Problem to work on
From the records below, set down exactly the lines starting with the line that contains "How do I perform: Jump" and going on through the line that contains "Choose BOOKS category". Nothing else is wanted.

(Items listed in a dataset)

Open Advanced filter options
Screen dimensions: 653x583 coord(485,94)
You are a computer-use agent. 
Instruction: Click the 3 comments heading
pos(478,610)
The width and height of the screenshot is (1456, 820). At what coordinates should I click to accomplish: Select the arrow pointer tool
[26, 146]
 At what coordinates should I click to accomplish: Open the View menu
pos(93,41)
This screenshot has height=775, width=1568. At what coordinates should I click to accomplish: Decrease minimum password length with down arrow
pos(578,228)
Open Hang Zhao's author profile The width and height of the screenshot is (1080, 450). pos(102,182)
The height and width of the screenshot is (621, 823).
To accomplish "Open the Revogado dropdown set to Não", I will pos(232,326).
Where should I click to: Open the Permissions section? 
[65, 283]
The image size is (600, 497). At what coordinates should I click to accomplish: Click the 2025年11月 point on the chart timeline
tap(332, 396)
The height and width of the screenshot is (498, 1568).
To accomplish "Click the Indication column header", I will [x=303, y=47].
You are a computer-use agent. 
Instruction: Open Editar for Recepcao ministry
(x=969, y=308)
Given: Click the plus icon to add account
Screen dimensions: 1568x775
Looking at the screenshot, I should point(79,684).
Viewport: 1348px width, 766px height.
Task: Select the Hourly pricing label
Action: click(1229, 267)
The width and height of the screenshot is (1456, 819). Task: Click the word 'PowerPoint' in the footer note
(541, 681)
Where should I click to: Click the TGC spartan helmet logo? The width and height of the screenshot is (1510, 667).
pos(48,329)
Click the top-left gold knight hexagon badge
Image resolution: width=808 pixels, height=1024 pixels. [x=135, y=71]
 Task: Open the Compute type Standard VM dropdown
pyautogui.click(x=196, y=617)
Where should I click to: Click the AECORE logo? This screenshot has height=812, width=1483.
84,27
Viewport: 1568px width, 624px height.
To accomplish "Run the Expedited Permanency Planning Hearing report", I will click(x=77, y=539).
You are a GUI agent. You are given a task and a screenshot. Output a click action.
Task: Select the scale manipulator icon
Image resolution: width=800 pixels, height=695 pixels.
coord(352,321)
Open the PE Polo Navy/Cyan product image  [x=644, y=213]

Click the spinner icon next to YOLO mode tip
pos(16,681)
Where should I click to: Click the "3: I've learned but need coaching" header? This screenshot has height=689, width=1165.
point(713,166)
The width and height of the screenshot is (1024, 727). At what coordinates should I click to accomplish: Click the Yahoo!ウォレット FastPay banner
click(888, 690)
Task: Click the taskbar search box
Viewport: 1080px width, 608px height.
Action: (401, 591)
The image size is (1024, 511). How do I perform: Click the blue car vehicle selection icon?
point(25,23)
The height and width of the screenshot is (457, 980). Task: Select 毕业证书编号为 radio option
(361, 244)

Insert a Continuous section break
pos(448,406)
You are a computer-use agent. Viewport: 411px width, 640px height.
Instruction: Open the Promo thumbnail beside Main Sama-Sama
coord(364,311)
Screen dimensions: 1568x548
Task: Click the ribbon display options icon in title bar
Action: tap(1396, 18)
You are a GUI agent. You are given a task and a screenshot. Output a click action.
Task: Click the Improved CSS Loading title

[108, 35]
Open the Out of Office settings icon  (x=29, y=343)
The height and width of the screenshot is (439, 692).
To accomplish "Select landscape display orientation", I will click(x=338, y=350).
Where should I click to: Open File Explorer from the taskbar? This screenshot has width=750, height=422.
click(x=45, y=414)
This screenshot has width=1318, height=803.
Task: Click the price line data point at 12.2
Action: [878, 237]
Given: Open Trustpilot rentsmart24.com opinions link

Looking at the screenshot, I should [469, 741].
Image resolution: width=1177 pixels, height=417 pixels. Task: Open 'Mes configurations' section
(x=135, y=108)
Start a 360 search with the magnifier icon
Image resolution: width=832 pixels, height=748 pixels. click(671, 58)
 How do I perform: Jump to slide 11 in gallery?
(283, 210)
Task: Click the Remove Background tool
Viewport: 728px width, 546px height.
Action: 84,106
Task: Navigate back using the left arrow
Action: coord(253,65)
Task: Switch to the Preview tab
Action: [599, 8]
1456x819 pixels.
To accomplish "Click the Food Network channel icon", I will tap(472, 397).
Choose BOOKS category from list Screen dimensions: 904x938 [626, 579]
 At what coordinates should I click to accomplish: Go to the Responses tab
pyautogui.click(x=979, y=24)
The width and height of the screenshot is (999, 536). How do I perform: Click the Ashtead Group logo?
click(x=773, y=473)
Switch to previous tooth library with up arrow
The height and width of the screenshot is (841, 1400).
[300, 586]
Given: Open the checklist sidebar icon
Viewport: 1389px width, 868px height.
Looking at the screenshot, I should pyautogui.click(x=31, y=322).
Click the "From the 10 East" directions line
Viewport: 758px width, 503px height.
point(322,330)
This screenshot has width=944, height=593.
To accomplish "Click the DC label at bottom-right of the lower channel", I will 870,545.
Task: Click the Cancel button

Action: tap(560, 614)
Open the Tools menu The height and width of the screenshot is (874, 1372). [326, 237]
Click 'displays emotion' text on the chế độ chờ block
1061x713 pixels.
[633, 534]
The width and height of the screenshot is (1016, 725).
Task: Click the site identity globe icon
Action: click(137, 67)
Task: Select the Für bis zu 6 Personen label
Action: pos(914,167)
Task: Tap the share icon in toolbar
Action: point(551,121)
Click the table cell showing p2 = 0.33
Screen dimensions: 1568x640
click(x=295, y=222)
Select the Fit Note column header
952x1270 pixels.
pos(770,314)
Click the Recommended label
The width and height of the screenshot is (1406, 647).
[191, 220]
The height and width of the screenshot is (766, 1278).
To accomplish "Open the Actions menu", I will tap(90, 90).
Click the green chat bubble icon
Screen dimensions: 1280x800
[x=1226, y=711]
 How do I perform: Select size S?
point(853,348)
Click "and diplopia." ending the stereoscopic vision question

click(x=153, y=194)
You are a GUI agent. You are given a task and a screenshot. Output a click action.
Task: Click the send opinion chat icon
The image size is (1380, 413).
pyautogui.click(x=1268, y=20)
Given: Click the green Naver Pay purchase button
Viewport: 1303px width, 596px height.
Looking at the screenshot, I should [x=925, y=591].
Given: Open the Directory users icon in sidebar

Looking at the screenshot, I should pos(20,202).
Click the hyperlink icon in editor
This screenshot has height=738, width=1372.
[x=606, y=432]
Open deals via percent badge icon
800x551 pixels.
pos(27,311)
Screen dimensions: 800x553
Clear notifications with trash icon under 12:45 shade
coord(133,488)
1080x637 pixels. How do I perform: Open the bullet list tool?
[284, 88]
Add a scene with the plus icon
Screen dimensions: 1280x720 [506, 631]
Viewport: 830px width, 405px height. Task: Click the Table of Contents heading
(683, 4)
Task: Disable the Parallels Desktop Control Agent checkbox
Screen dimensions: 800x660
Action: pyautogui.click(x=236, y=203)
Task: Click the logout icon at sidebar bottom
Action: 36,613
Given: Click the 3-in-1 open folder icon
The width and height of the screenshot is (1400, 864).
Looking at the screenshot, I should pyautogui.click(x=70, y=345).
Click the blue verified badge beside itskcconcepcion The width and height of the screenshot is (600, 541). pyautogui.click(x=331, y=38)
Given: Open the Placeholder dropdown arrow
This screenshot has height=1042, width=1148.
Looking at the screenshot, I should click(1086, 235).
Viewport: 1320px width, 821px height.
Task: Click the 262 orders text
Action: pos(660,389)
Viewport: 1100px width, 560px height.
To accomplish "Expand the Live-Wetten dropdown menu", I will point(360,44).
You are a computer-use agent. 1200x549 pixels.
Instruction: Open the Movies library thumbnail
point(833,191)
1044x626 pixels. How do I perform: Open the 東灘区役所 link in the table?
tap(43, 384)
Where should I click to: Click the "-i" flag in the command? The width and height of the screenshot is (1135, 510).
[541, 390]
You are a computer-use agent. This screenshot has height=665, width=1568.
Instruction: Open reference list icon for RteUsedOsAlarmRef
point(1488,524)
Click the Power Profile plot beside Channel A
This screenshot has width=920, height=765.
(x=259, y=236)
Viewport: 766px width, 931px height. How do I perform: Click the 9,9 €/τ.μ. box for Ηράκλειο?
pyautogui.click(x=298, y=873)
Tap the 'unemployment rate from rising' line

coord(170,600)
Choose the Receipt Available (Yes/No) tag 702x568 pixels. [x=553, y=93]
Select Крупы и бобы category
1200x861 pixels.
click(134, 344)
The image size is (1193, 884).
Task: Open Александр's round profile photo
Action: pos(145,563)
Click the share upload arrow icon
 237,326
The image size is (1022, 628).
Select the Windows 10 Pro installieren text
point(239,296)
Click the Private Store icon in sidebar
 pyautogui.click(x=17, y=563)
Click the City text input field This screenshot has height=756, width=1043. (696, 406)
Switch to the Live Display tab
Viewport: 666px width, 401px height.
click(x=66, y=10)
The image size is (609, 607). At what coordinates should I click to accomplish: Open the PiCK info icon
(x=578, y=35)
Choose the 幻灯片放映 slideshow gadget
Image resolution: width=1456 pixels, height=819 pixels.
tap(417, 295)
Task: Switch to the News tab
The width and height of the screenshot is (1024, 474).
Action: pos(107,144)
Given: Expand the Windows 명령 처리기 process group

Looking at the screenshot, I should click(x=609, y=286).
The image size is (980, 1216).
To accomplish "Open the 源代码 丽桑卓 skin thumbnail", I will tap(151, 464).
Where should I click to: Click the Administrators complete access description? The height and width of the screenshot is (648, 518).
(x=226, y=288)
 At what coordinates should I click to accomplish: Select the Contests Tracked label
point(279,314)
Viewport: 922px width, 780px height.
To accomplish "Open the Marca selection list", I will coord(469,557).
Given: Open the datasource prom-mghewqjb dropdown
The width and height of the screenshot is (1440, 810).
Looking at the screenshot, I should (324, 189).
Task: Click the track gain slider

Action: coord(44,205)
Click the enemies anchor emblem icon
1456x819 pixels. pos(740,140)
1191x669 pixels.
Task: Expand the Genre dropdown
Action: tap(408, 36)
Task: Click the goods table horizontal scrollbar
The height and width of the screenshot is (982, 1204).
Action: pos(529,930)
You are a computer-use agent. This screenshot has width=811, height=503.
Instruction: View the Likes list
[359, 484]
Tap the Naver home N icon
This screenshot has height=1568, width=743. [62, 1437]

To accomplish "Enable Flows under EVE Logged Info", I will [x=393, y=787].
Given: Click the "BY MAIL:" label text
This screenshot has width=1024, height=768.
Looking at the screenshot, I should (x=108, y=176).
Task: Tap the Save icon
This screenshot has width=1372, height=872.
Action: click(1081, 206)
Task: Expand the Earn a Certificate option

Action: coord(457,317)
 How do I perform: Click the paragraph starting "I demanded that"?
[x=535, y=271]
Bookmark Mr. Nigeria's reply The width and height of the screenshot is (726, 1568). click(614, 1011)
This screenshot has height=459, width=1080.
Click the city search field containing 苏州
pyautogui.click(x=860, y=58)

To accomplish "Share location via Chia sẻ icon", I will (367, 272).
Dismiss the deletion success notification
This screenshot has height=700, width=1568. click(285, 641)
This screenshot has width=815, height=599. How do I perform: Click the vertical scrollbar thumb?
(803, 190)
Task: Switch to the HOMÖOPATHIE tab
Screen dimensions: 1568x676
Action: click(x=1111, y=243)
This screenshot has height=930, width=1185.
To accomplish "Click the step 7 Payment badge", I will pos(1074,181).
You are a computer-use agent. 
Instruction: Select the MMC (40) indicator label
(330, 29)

Task result
 How do I perform: Jump to slide 11 in gallery?
(283, 210)
Task: Click the Remove Background tool
Viewport: 728px width, 546px height.
Action: 84,106
Task: Navigate back using the left arrow
Action: coord(253,65)
Task: Switch to the Preview tab
Action: [599, 8]
1456x819 pixels.
To accomplish "Click the Food Network channel icon", I will tap(472, 397).
Choose BOOKS category from list Screen dimensions: 904x938 [626, 579]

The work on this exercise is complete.